Records for this task >>

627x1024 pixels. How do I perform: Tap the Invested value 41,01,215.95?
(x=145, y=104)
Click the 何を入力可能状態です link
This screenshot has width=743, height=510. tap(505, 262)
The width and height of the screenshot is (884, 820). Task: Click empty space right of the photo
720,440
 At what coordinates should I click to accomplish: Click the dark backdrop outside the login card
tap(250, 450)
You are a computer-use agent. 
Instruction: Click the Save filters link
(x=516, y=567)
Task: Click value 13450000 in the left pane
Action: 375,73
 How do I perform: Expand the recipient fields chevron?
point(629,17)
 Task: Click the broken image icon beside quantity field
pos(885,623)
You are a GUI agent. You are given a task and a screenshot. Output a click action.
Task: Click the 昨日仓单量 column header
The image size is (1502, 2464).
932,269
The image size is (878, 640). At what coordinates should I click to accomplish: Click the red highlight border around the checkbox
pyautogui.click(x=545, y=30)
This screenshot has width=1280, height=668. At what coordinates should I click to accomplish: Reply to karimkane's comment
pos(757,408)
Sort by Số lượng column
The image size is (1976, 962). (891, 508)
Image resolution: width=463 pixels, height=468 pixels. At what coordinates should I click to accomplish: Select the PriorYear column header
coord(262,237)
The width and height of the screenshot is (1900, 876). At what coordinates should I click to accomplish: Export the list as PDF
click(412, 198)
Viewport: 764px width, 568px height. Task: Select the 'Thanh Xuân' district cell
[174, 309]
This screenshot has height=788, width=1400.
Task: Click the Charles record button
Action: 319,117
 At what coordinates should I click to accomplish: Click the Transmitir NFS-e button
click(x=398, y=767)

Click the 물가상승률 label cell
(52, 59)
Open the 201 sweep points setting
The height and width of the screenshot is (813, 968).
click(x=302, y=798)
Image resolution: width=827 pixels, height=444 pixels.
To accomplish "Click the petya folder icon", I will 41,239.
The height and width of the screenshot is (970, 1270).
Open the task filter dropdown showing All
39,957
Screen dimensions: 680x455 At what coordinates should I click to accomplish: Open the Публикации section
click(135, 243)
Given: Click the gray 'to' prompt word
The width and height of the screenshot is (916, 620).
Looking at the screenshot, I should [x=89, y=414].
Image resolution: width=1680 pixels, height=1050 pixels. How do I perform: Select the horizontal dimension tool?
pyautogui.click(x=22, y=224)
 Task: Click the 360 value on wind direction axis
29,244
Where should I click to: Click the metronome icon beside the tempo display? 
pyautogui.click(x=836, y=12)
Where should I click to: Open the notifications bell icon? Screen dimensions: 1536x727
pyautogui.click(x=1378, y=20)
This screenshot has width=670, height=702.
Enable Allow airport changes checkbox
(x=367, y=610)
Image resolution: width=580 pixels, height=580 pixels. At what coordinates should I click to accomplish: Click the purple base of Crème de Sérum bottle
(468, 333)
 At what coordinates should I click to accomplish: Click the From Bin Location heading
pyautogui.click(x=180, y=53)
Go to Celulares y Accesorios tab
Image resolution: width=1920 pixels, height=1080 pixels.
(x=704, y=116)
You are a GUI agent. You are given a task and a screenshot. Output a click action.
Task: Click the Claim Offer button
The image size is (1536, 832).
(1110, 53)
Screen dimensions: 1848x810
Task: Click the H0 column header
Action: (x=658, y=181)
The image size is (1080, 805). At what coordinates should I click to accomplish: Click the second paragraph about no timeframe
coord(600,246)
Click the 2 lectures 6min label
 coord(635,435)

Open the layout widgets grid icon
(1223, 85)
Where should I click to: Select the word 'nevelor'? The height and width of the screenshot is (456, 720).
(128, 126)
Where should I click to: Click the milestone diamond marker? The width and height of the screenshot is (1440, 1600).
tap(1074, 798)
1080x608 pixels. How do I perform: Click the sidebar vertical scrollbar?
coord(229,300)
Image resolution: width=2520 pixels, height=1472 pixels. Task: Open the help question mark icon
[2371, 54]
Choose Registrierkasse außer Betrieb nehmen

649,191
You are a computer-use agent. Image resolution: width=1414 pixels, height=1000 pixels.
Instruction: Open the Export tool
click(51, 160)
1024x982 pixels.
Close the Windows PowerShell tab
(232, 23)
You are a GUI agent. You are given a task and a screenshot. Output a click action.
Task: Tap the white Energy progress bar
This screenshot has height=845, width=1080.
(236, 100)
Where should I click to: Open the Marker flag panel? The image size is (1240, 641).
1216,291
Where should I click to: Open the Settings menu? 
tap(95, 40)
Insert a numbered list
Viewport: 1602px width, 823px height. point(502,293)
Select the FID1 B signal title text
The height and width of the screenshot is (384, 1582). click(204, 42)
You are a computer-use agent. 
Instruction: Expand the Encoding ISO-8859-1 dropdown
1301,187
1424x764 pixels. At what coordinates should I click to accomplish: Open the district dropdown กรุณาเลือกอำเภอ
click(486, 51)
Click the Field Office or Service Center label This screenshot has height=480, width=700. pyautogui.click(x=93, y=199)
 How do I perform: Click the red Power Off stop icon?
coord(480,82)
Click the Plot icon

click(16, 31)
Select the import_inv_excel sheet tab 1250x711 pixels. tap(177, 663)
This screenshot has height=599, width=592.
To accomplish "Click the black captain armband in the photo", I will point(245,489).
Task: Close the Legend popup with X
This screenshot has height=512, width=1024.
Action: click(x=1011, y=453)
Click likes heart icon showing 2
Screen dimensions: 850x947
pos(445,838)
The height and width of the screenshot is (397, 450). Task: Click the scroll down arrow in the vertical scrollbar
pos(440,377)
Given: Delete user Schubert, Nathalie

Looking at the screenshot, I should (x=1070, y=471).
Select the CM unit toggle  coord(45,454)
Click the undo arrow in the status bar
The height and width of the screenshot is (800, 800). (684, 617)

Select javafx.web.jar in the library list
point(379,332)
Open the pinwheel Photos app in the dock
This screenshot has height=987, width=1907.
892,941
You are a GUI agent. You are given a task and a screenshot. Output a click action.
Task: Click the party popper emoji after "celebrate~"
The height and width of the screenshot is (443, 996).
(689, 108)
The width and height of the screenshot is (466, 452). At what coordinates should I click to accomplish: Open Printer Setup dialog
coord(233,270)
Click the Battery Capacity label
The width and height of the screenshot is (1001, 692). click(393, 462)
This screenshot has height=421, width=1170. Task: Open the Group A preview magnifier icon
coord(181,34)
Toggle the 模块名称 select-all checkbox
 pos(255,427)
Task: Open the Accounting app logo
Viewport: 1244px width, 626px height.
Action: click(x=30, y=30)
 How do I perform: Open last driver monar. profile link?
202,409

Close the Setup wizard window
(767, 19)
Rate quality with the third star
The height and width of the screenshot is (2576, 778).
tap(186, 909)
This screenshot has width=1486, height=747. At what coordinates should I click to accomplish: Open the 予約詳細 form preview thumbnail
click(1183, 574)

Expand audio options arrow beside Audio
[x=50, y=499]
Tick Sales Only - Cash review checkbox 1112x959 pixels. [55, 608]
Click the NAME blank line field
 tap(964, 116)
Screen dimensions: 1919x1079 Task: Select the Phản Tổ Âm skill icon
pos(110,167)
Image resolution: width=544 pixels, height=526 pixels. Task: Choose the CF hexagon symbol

Task >> Since only part of the listing is wanted, copy exactly the lines from the one holding "The width and height of the screenshot is (1900, 876)." to the one holding "Given: Click the gray 'to' prompt word", both included.

Exercise answer >>
The width and height of the screenshot is (1900, 876). At what coordinates should I click to accomplish: Export the list as PDF
click(412, 198)
Viewport: 764px width, 568px height. Task: Select the 'Thanh Xuân' district cell
[174, 309]
This screenshot has height=788, width=1400.
Task: Click the Charles record button
Action: 319,117
 At what coordinates should I click to accomplish: Click the Transmitir NFS-e button
click(x=398, y=767)

Click the 물가상승률 label cell
(52, 59)
Open the 201 sweep points setting
The height and width of the screenshot is (813, 968).
click(x=302, y=798)
Image resolution: width=827 pixels, height=444 pixels.
To accomplish "Click the petya folder icon", I will 41,239.
The height and width of the screenshot is (970, 1270).
Open the task filter dropdown showing All
39,957
Screen dimensions: 680x455 At what coordinates should I click to accomplish: Open the Публикации section
click(135, 243)
Given: Click the gray 'to' prompt word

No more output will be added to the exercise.